### Written instruction
Recast the whole listing below as a Markdown table with two columns, Row and Line, giving each line its row number and leaving out blank lines.

[Start Data extract]

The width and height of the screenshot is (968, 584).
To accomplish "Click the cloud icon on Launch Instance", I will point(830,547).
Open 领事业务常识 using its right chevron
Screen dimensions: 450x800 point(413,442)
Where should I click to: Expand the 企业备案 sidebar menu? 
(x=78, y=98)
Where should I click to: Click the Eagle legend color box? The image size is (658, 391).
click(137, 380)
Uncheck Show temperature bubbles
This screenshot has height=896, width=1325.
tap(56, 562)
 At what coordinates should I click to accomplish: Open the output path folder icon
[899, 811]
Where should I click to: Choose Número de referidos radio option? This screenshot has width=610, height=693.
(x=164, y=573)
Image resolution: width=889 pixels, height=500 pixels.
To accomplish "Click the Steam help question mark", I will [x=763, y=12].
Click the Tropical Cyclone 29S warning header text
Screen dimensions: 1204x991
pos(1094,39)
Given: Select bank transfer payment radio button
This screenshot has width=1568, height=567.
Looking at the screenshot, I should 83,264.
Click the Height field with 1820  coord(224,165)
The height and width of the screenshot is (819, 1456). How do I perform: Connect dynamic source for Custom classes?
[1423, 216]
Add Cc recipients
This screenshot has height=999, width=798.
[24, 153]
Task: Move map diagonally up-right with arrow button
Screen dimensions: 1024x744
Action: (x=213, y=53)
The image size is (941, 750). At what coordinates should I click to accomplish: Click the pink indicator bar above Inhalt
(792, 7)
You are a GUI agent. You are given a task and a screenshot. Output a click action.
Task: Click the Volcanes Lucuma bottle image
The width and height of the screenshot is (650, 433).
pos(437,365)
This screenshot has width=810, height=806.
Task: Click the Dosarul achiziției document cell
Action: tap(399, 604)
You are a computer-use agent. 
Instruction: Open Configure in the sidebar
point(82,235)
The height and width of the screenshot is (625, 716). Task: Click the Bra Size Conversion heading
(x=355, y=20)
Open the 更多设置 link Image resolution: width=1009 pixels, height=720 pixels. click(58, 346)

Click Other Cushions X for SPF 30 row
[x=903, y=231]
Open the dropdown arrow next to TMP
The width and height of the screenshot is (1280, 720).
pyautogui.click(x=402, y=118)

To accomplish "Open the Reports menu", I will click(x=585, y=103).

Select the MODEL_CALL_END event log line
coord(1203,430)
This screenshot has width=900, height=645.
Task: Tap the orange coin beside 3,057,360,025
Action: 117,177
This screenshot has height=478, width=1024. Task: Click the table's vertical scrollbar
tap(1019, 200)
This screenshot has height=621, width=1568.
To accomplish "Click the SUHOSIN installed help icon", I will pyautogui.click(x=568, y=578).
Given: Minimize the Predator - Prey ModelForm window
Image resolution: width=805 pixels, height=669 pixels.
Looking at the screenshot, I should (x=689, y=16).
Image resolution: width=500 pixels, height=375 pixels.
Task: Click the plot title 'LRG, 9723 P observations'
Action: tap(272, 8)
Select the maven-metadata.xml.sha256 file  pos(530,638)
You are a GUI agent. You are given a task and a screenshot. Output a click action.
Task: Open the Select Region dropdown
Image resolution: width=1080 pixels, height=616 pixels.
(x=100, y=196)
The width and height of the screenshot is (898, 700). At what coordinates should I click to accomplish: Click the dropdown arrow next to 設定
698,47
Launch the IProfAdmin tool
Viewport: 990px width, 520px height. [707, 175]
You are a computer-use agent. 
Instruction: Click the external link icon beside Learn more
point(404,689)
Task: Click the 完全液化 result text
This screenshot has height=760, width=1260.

[End Data extract]

### In response
| Row | Line |
|---|---|
| 1 | The width and height of the screenshot is (968, 584). |
| 2 | To accomplish "Click the cloud icon on Launch Instance", I will point(830,547). |
| 3 | Open 领事业务常识 using its right chevron |
| 4 | Screen dimensions: 450x800 point(413,442) |
| 5 | Where should I click to: Expand the 企业备案 sidebar menu?  |
| 6 | (x=78, y=98) |
| 7 | Where should I click to: Click the Eagle legend color box? The image size is (658, 391). |
| 8 | click(137, 380) |
| 9 | Uncheck Show temperature bubbles |
| 10 | This screenshot has height=896, width=1325. |
| 11 | tap(56, 562) |
| 12 |  At what coordinates should I click to accomplish: Open the output path folder icon |
| 13 | [899, 811] |
| 14 | Where should I click to: Choose Número de referidos radio option? This screenshot has width=610, height=693. |
| 15 | (x=164, y=573) |
| 16 | Image resolution: width=889 pixels, height=500 pixels. |
| 17 | To accomplish "Click the Steam help question mark", I will [x=763, y=12]. |
| 18 | Click the Tropical Cyclone 29S warning header text |
| 19 | Screen dimensions: 1204x991 |
| 20 | pos(1094,39) |
| 21 | Given: Select bank transfer payment radio button |
| 22 | This screenshot has width=1568, height=567. |
| 23 | Looking at the screenshot, I should 83,264. |
| 24 | Click the Height field with 1820  coord(224,165) |
| 25 | The height and width of the screenshot is (819, 1456). How do I perform: Connect dynamic source for Custom classes? |
| 26 | [1423, 216] |
| 27 | Add Cc recipients |
| 28 | This screenshot has height=999, width=798. |
| 29 | [24, 153] |
| 30 | Task: Move map diagonally up-right with arrow button |
| 31 | Screen dimensions: 1024x744 |
| 32 | Action: (x=213, y=53) |
| 33 | The image size is (941, 750). At what coordinates should I click to accomplish: Click the pink indicator bar above Inhalt |
| 34 | (792, 7) |
| 35 | You are a GUI agent. You are given a task and a screenshot. Output a click action. |
| 36 | Task: Click the Volcanes Lucuma bottle image |
| 37 | The width and height of the screenshot is (650, 433). |
| 38 | pos(437,365) |
| 39 | This screenshot has width=810, height=806. |
| 40 | Task: Click the Dosarul achiziției document cell |
| 41 | Action: tap(399, 604) |
| 42 | You are a computer-use agent.  |
| 43 | Instruction: Open Configure in the sidebar |
| 44 | point(82,235) |
| 45 | The height and width of the screenshot is (625, 716). Task: Click the Bra Size Conversion heading |
| 46 | (x=355, y=20) |
| 47 | Open the 更多设置 link Image resolution: width=1009 pixels, height=720 pixels. click(58, 346) |
| 48 | Click Other Cushions X for SPF 30 row |
| 49 | [x=903, y=231] |
| 50 | Open the dropdown arrow next to TMP |
| 51 | The width and height of the screenshot is (1280, 720). |
| 52 | pyautogui.click(x=402, y=118) |
| 53 | To accomplish "Open the Reports menu", I will click(x=585, y=103). |
| 54 | Select the MODEL_CALL_END event log line |
| 55 | coord(1203,430) |
| 56 | This screenshot has width=900, height=645. |
| 57 | Task: Tap the orange coin beside 3,057,360,025 |
| 58 | Action: 117,177 |
| 59 | This screenshot has height=478, width=1024. Task: Click the table's vertical scrollbar |
| 60 | tap(1019, 200) |
| 61 | This screenshot has height=621, width=1568. |
| 62 | To accomplish "Click the SUHOSIN installed help icon", I will pyautogui.click(x=568, y=578). |
| 63 | Given: Minimize the Predator - Prey ModelForm window |
| 64 | Image resolution: width=805 pixels, height=669 pixels. |
| 65 | Looking at the screenshot, I should (x=689, y=16). |
| 66 | Image resolution: width=500 pixels, height=375 pixels. |
| 67 | Task: Click the plot title 'LRG, 9723 P observations' |
| 68 | Action: tap(272, 8) |
| 69 | Select the maven-metadata.xml.sha256 file  pos(530,638) |
| 70 | You are a GUI agent. You are given a task and a screenshot. Output a click action. |
| 71 | Task: Open the Select Region dropdown |
| 72 | Image resolution: width=1080 pixels, height=616 pixels. |
| 73 | (x=100, y=196) |
| 74 | The width and height of the screenshot is (898, 700). At what coordinates should I click to accomplish: Click the dropdown arrow next to 設定 |
| 75 | 698,47 |
| 76 | Launch the IProfAdmin tool |
| 77 | Viewport: 990px width, 520px height. [707, 175] |
| 78 | You are a computer-use agent.  |
| 79 | Instruction: Click the external link icon beside Learn more |
| 80 | point(404,689) |
| 81 | Task: Click the 完全液化 result text |
| 82 | This screenshot has height=760, width=1260. |